Hash Crash Course

Nov 2, 2006 by Simon Cozens

When I teach about hashes, I do what most Perl tutors and tutorials do: I introduce the hash as a “dictionary”: a mapping between one thing and another. The classic example, for instance, is to have a set of English words mapped to French words:

    %french = (
        apple  => "pomme",
        pear   => "poivre",
        orange => "Leon Brocard"
    );

Yet the more I look at my code–and more often, the more I look at how to tidy up other people’s code–I realize that this is perhaps the least common use of a hash. Much more often, I use hashes in particular idioms which have very little in common with this concept of a mapping. It’s interesting to consider the ways that programmers actually use hashes in Perl code.

Counting

Many of the uses of hashes are to “answer questions about lists.” When you have an array or list of values and you need to ask about its properties, you will often find yourself using a hash. Start simply by counting the number of particular elements in a list. Here’s the naïve approach:

    my $count = 0;
    for (@list) {
        $count++ if $_ eq "apple";
    }

You can smarten this up with the use of the grep function:

    $count = grep $_ eq "apple", @list;

… but when you need the number of pears in the list, then you have to do the same again:

    $count_apples = grep $_ eq "apple", @list;
    $count_pears  = grep $_ eq "pear",  @list;

Now there are two passes over the list, and the situation isn’t going to get any prettier from here. What you want is basically a histogram of the data, and you can get that with a hash:

    my %histogram;
    $histogram{$_}++ for @list;

This hash associates each individual item with its count, and it only traverses the list once.

In a recent case, I was looking at a list of tags associated with various photographs. To lay out the data for display, it was useful to know how many different tags there are in the list. I could get that simply from the number of keys in the histogram:

    $unique = keys %histogram;

I could also delete the duplicates and end up with a list of the unique tags:

    @unique = keys %histogram;

Finally, I could show the five most popular tags from the list:

    @popular = 
        (sort { $histogram{$b} <=> $histogram{$b} } @unique)[0..4];

This sorts the list of unique tags based on their popularity in the original list, and pulls out the top five.

Uniqueness

Another idiom to get the unique elements from a list is a variation on the “counting things” idiom; but this time you don’t care how many of each item there is, just that there’s at least one. This allows you to say:

    for (@list) { $unique{$_} = 1 }
    @unique = keys %unique;

which reduces to:

    %unique = map { $_ => 1 } @list;
    @unique = keys %unique;

You can take this a stage further with a slightly non-standard idiom to do the whole thing in one operation:

    @unique = keys %{{ map { $_ => 1 } @list }};

keys requires a hash, so this funny-looking line creates an anonymous hash ({ map ... @list }) and then turns it into a real hash (%{ $hash_ref }) to feed it to keys.

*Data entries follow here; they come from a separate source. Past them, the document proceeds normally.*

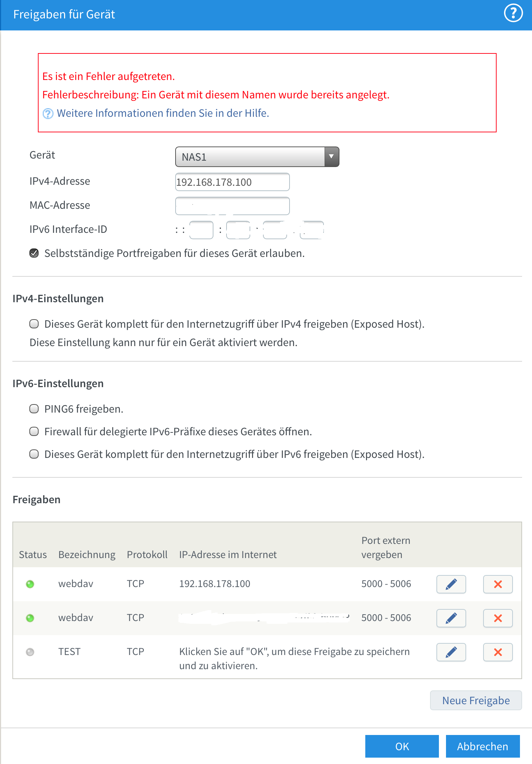
Task: Click the small help icon in error box
Action: point(48,114)
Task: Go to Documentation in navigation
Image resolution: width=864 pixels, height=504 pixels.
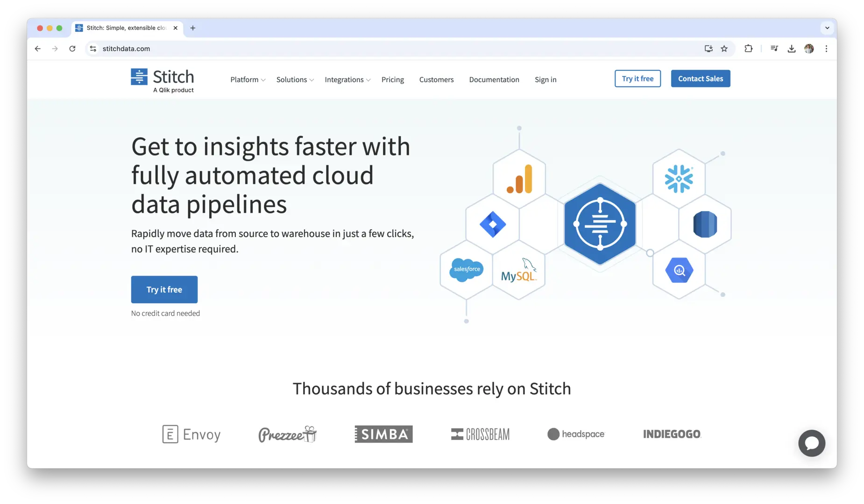Action: pyautogui.click(x=494, y=80)
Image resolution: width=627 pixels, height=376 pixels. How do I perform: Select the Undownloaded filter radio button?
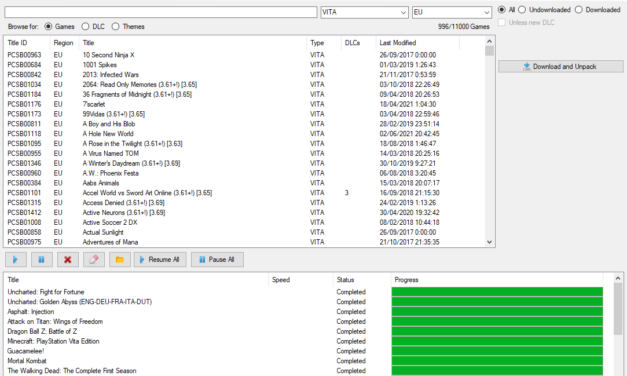click(x=522, y=10)
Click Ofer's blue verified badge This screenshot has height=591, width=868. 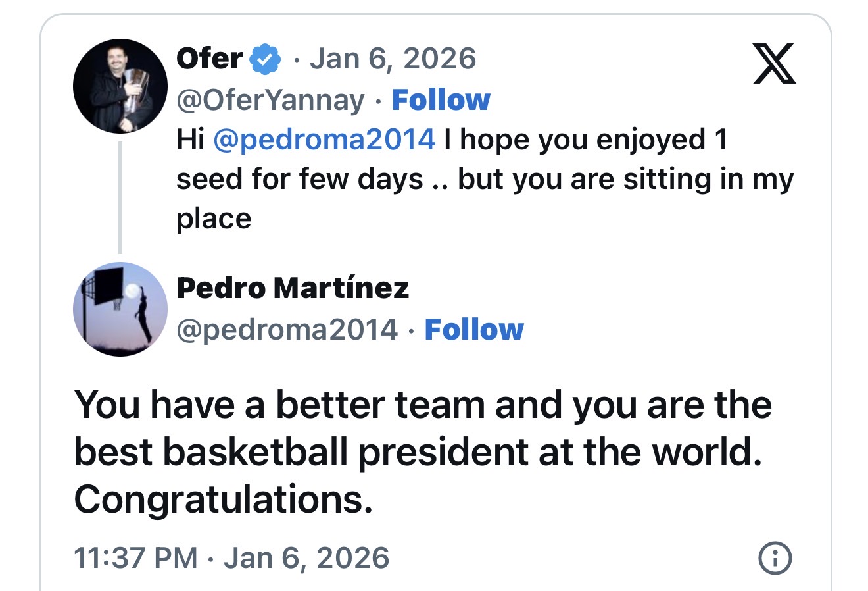(x=264, y=59)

The advantage of this trick is that you can use a variation of it to work with lists which include objects as well as ordinary scalars. Here’s an example of the problem:

    my @tags;
    push @tags, Memories::Tag->retrieve_random for 1..10;

This should get ten random Memories::Tag objects. However, some of them might be the same, and, assuming that you want to see the unique ones:

    %unique = map { $_ => 1 } @tags;
    @unique = keys %unique;

Unfortunately, if you then try to do anything with the tags, it all goes horribly wrong:

    print $unique[0]->name;

    # Can't locate object method "test" via package "Memories::Tag(0x1801380)"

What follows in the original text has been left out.